Can foreigners buy property in Japan? Yes. Canadians can buy property in Japan with no special restrictions. You have full freehold ownership rights. No visa or residency is required to purchase, no cap on how many properties you can own, and no government approval for most residential deals. There’s no equivalent to BC or Ontario foreign buyer taxes.
The only exceptions are a small number of properties near military or strategic sites under national security laws. Your agent will check this during due diligence. What ownership does not give you is residency, work rights, or a path to permanent residency. You can own a Tokyo condo and still need a tourist visa to visit. For long stays you need a work, spouse, or investor visa. Many Canadians buy from Canada and rent through a local manager; the purchase can be done remotely with a notarised power of attorney.
Canada-Japan Tax Convention Benefits
The Canada–Japan Tax Convention (signed 1986, protocol updated 2000) avoids double taxation on property income and gains. Under Article 6, income from immovable property may be taxed in the country where the property is located. Japan has primary taxing rights; Canada gives relief through foreign tax credits so you don’t pay twice.
In practice: you pay tax in Japan first. On your Canadian return you report the income, then claim a credit for Japanese tax paid (up to the Canadian tax on that income). You pay Canada only the difference, if any. Property taxes paid in Japan are deductible as an expense; they’re not taxed in Canada. The treaty is the reason you can hold Japanese property without being crushed by two full tax bills—but you must actually report and claim the credit. I missed claiming the credit in the first year I had rental income; it was fixable with an adjustment but a hassle. Don’t assume it happens automatically.

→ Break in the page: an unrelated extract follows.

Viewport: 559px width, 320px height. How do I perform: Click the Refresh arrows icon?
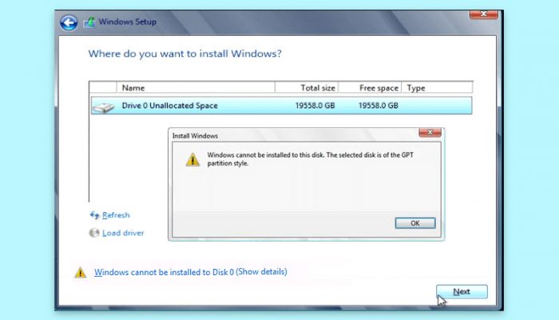(94, 215)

CRA Tax Obligations: T1135 and Foreign Property Reporting
As a Canadian tax resident you must report specified foreign property when the total cost exceeds CAD $100,000. The main tool is the T1135 Foreign Income Verification Statement. The threshold is based on cost, not market value—so a property you bought for $150,000 requires T1135 even if its value drops below $100,000.
You report description and country, maximum cost during the year, cost at year end, income from the property, and gain or loss on disposition if you sell. File it with your T1 (same deadline: usually April 30, or June 15 if self-employed). Late-filing penalties run $25 per day (min $100, max $2,500); gross negligence can go up to $12,000 per year. You also report worldwide income on your T1, use T776 for rental income, Schedule 3 for capital gains, and Form T2209 for foreign tax credits. Keep records in both currencies; CRA can look back several years and you’ll need proof of Japanese tax paid to support the credit.
Rental Income: Reporting to CRA
Japanese rental income is taxable in Canada. In Japan, non-resident landlords often face 20.42% withholding when the tenant is a corporation; for individual residential tenants there’s usually no withholding and you file an annual return. The withholding is a prepayment—your final Japanese liability may be lower after deductions.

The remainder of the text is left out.